Reversing the direction of edges is basically a transpose of a directed graph.

Transpose is an elementary and important concept applicable to matrices and graphs.
Therefore it would be nice to be compatible with objects like vector, list, matrix and sparse matrix.

In addition to a new function igraph_reverse_edges() , let t(g) be the transpose of graph g.

It’s “syntactic suger” but nice to have.

library(igraph)
library(Matrix)
g <- make_star(7); g 

v  <- c(1,2,3,4,5,6,7,8); t(v)
m  <- matrix(v, 4,2); t(m)
p  <- g[]; t(p)

tg <- t(g);

Sounds like a good idea. Can you please open a feature request on GitHub to make sure this won’t get forgotten? You can copy over the contents of this message.

Done.

Reverse the direction of edges and transpose, issue #547

1 Like

After some further research I came up with the idea to extend/overload the function t to the igraph class.

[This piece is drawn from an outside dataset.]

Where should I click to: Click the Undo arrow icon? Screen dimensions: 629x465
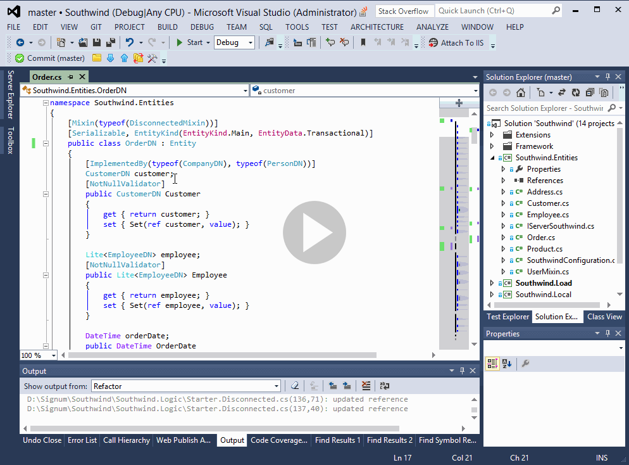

# transpose directed weighted graph, including isolates
# Note that unlike graph_from_edgelist,
# add_edges needs a vertex sequence (=transposed edgelist).

t <- function(g){
  if (class(g)[1] == "igraph") {
  tg <- add_edges( delete_edges(g, edges=E(g))
                 , matrix(get.edgelist(g, names=FALSE)[,2:1], nrow=2, byrow=TRUE)
                 )                                                   # revert edges
  edge_attr(tg) <- edge_attr(g)                                      # save edge attributes
  } else {
    UseMethod("t")
  }
return(tg)
}

The real question is to fill in the UseMethod(“t”) for graphs.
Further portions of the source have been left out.